A informação foi dada, nesta quarta-feira, pelo deputado Henrique Fontana (PT-RS), logo após a apresentação do cheque pelo empresário Sebastião Augusto Buani que confirmaria o pagamento de propina a Severino. "A aparição de uma prova material altera completamente a situação. Na minha opinião, ele deve renunciar a presidência e responder o processo investigativo como deputado dentro da casa", disse Fontana.

Terça-feira,, o partido não assinou a representação encaminhada ao conselho pelos partidos de oposição PDT, PV, PSDB, PFL e PPS. "O PT não se arrepende, porque agimos com uma enorme responsabilidade constitucional que se exige para esse momento de crise gravíssima que o parlamento está vivendo. Nós não votamos em Severino Cavalcanti, ele foi eleito exatamente por aqueles que tinham uma enorme pressa em retirá-lo da presidência", ponderou Fontana.

A apresentação do cheque que confirmaria o pagamento da suposta propina a Severino Cavalcanti causou tumulto no Congresso Nacional. Para o deputado Jutahy Magalhães (PSDB-BA), o documento revela uma situação muito grave. "O cheque apresentado hoje é algo grave, é a primeira vez que eu vi propina com recibo. Eu nunca tinha visto isso na minha vida. Isso é algo inacreditável, no sentido de ter uma prova material", disse.

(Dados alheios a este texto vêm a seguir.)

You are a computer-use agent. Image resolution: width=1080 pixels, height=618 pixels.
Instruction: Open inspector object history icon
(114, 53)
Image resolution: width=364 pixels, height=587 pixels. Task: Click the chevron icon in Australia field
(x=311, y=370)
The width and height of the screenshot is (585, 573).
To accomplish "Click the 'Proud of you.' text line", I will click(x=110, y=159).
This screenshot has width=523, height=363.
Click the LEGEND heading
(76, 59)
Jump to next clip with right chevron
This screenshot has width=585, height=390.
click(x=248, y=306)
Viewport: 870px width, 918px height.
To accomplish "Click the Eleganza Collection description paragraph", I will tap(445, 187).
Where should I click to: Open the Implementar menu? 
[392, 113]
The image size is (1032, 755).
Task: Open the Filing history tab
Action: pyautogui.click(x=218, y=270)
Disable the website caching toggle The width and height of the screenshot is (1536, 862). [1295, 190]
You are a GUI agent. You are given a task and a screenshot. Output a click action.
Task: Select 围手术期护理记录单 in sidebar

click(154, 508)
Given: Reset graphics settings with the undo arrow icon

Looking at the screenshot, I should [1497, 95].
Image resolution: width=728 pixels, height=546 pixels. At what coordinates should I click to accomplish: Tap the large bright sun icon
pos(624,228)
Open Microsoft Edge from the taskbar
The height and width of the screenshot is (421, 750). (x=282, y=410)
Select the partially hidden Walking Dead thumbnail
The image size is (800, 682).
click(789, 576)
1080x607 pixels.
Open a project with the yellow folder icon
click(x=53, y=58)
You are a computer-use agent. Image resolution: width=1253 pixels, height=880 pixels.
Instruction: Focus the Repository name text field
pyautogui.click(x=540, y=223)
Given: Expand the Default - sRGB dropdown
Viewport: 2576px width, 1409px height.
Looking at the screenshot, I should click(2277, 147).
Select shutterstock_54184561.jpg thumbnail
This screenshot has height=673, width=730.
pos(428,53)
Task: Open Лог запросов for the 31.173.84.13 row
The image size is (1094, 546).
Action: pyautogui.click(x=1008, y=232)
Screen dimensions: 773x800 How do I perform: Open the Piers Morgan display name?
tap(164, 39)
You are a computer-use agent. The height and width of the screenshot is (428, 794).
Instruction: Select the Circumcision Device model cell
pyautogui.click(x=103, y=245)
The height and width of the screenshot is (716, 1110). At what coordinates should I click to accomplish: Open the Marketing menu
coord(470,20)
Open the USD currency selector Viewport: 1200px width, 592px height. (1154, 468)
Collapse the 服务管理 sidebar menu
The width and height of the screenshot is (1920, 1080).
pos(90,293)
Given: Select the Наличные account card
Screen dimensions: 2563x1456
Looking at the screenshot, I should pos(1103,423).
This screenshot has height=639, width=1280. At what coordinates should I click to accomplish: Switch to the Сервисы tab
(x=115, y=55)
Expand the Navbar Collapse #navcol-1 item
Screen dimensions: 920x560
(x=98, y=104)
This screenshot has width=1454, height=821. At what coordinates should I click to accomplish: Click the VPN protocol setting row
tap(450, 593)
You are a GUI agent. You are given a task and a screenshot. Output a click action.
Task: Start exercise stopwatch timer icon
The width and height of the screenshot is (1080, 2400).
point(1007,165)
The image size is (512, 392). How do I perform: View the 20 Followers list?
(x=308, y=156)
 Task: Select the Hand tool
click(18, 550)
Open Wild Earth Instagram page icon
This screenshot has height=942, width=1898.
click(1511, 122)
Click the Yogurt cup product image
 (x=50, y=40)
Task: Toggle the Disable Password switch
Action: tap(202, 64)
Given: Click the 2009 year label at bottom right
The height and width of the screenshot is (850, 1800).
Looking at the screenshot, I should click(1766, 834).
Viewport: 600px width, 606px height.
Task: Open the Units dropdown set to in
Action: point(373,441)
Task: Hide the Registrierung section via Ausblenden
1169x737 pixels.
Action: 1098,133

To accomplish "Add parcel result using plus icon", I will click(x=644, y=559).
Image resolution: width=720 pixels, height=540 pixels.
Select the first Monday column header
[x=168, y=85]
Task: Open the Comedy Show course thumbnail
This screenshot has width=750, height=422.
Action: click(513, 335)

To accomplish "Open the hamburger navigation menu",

Para o deputado Severiano Alves de Souza (PDT ? BA), a saída de Severino é inevitável. "A era Severino acabou. É preciso ver como se faz agora a saída de forma digna. A melhor forma digna pra ele era se pronunciar à nação a sua renuncia não só a presidência, mas também ao mandato e pedir desculpa ao país".

Para o líder do PP na câmara, deputado José Janene (PR), a decisão de renunciar ao cargo de presidente é de responsabilidade do próprio Severino.

"Eu como líder do partido vou ter uma conversa com ele para analisar o quadro. Evidentemente que o documento apresentado complica muito as coisas, mas temos que ter a devida cautela, não posso emitir nenhum juízo e nenhuma opinião antes de conversar com Severino Cavalcanti", afirmou Janene. De acordo com Janene, o presidente da Câmara está em casa, "com muita serenidade".